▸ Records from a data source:
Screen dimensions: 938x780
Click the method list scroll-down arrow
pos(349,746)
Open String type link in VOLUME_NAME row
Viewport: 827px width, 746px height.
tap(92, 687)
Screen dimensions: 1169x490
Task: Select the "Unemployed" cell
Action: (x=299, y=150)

▸ Exercise: Print every entry exactly as written.

▸ Solution for this problem:
Screen dimensions: 938x780
Click the method list scroll-down arrow
pos(349,746)
Open String type link in VOLUME_NAME row
Viewport: 827px width, 746px height.
tap(92, 687)
Screen dimensions: 1169x490
Task: Select the "Unemployed" cell
Action: (x=299, y=150)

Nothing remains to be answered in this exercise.